The aim of self regulation is the ability to adjust their level of alertness which encompasses managing our arousal level, energy state, emotions and behaviours to attain goals in a social adaptive way. This state of being supports focus, attention and active participation and overall goal acquisition. When your body is in a neurological space where your whole being (brain and body) can maintain a calm, alert state, this sets up one’s internal environment to learn and participate within their environment given the task or occupation they are participating. Self regulation includes three critical neurological components:
- sensory processing,
- executive functioning
- emotional regulation. (Kuypers, L., 2011 p.3)

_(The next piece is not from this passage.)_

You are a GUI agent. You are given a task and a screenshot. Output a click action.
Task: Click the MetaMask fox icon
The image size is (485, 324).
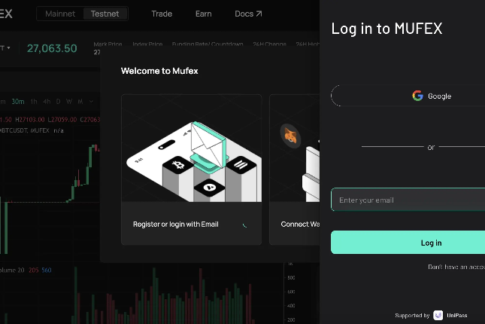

Executive functioning is the cognitive process involved in the conscious control of thoughts and actions. Executive function skills such as inhibitory control, working memory and cognitive flexibility are necessary. When these cognitive pathways function optimally it makes problem solving smoother and prepares one to be able to face hurdles that they meet. Emotional regulation is the ability to control our emotions including the ability to monitor, evaluate and modify the intensity and timing of an emotional response. For todays’ world regulating our emotions we need to have objectivity (determining the size of the challenge), motivation and understanding other peoples perspectives (ability to put one’s self in another’s shoes). (Kuypers, L., 2011) A child needs to learn the language behind the emotions and be in touch the unique sensations within their body for cues to how their body might be feeling.
It allows us to be able to respond to a situation rather than react
Sensory processing is an unconscious process where the brain organises one’s sensations for use in learning to participate in every day life within their environment. We have 8 senses; tactile, auditory, smell, vision, taste, proprioceptive, vestibular and interception. Information from these sensation need to be detected, organised and filtered by the brain. This allows us to produce an adaptive response (responding to a situation in a purposeful manner; Sam is riding a bike and goes over a bump and has to shift their body position to avoid falling). When a child’s brain can detect organise and filter the information, this creates the underlying foundation for academic learning and social behaviour however when the flow of sensations are disrupted a child may become disorganised or dis-regulation. This means they might have to concentrate so much harder than a peer to block out the sound of a ticking clock, smell of a waste basket or feeling of a tag in their clothing and this will impact their performance during tasks, focus and ability to respond rather than quick reaction. (Ayres,A.J., 2005)
Ayres, A. J., (2005) Sensory Integration and the Child: Understanding hidden sensory challenges. Revised Ed. Ch 1 (pp. 3-12) Western Psychological Services.
Brackett, M., (2019) Permission to Feel: The power of emotional intelligence to achieve well-being and success. Celadon Books, New York.
Mahler, K., (2019) The Interoception Curriculum: A step-by-step framework for developing mindful self-regulation. USA.
Kuypers, L., (2011) The Zones of Regulation: A curriculum designed to foster self-regulation and emotional control. Social Thinking Publishing Inc. Santa Clara, CA.